Considering a new position and have no solid idea on what a notification specialist for a line clearing company might expect to earn. Any ideas? And what is a notification specialist anyway?


----------



## clearance (Aug 8, 2007)

Stachura01 said:


> Considering a new position and have no solid idea on what a notification specialist for a line clearing company might expect to earn. Any ideas? And what is a notification specialist anyway?

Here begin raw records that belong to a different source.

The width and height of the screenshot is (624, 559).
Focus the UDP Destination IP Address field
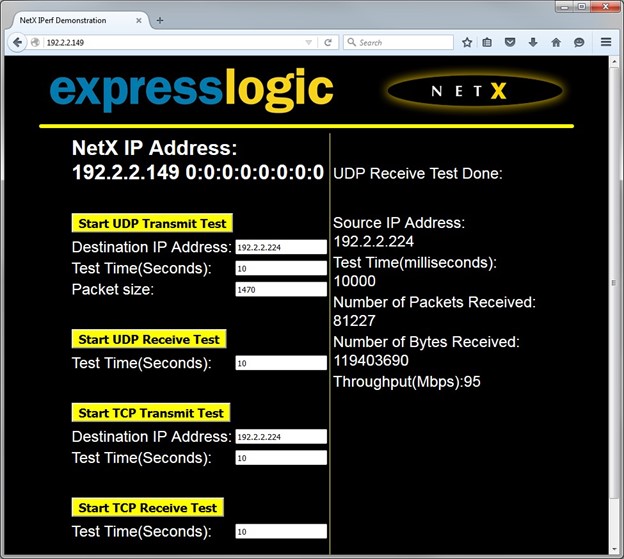tap(280, 247)
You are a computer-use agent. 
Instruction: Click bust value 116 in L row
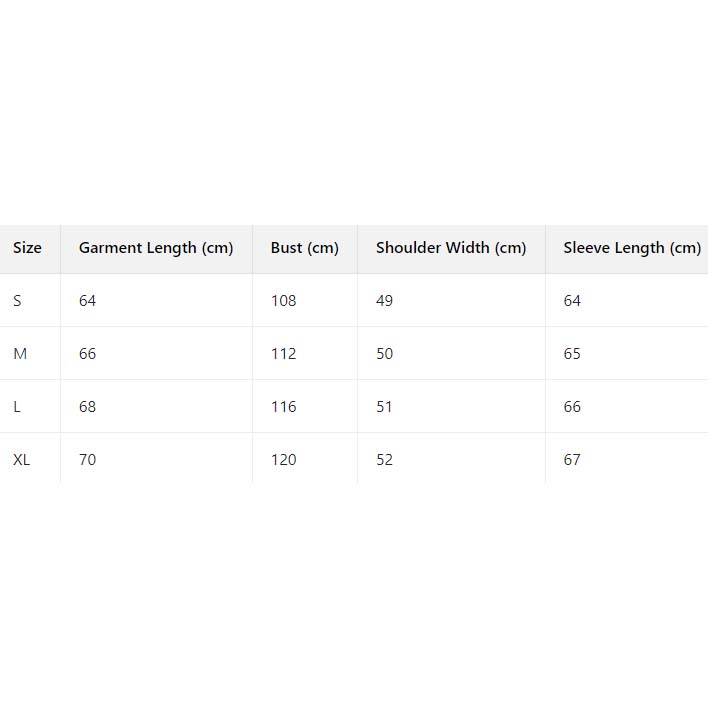284,407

Welcome to the site. I figure it is someone who tells people that trees on thier property are going to be trimmed or cut down. Here they are called permissioners. Sounds like a thankless task to me, the "me, me, me" B.S. means that some people will want thier scummy p.o.s. trees to remain, despite the fact that these trees will put out the power to thousands of people. I do utility work, I see this crap all the time, basically it revolves around selfishness. Power companies should have the right to cut down whatever they deem hazardous, anytime, anywhere, people that get in the crews way should be drug off to jail untill the work is done. Easy for people to mouth off, ask them when they are two days without power, in the middle of winter, then you'll get a different answer. Pay? I say halfway between a climber and a groundsman is fair.


----------



## lxt (Aug 8, 2007)

usually permit people are the general foremans lil gophers when a circuit is permitted, clearance is right "thankless job" my problem is that most are unfamiliar with Line clearance type trimming & in an attempt to get permission from the home owner they "Lie". yes maam it will be beautiful when were done!! yeah right!!

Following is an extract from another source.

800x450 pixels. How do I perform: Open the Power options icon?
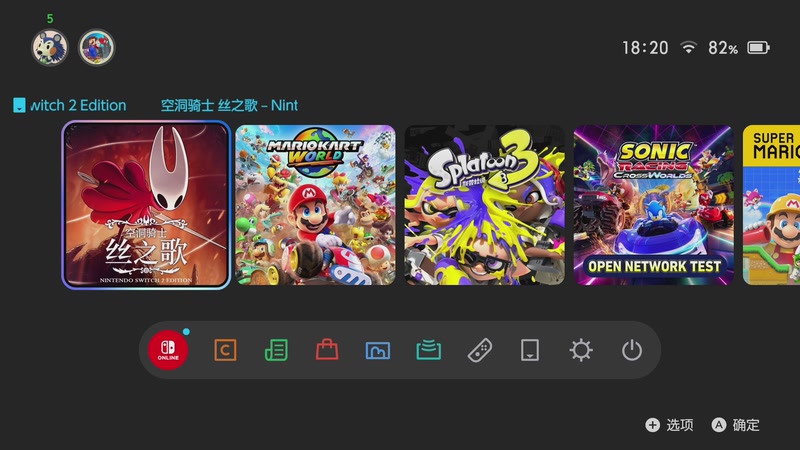(x=632, y=351)
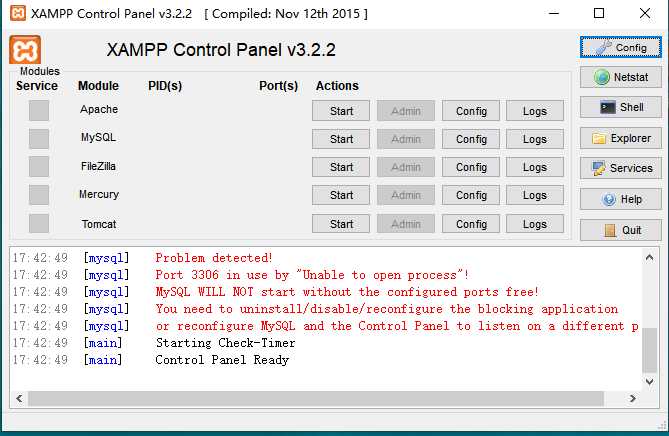Open Explorer with the folder icon
This screenshot has width=669, height=436.
[620, 138]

wage scale in my area ranges from $9 starting out to about $15 on the high side, my advice....... talk to one of the veteran`s on a crew & find out how to approach the home owner & what to tell them!!! this will change from job to job but at least they will know what to expect. good luck!!!

LXT


----------



## beowulf343 (Aug 8, 2007)

These guys are right-a thankless, horrible job. Had a girl who did for the outfit back in my line clearance days, and boy did she have some horror stories, especially in the inner cities. Everything from getting dogs sicced on her to guys meeting her at the door with a gun and once even getting her truck stolen. She made $11 but that was 7-8 years ago and was definitely not enough in my opinion! 

She was a great woman but it was rough for her. We got the contract to do the trimming for a power company whose lines had never been trimmed with anything more aggressive than a pole clip for the last 40 years and the power company wanted some serious holes blown down the lines. She would have to tell homeowners that guys were coming to cut a 10 foot hole through their trees. She got alot of abuse. Might not be so bad if you are working for a power company who has had a regular trimming cycle and people know what to expect.


----------



## Soul Assassin (Sep 2, 2007)

*Line Clearence contractors*

I did line clearence work for close to five years...notifying the customers and managing and auditing the crews. I liked working witht the crews, but basically you're a contractor for slime sucking consulting companies ( I will not name the two who did this type of contracting at the time) and you get to go and listen to screaming customers a good part of the week. Run away. I did it for Philidelphia Electric and Public Service Co of Colorado.

Although it did get me to Colorado, so everything fits into the big pic. PM me if you need specifics.


----------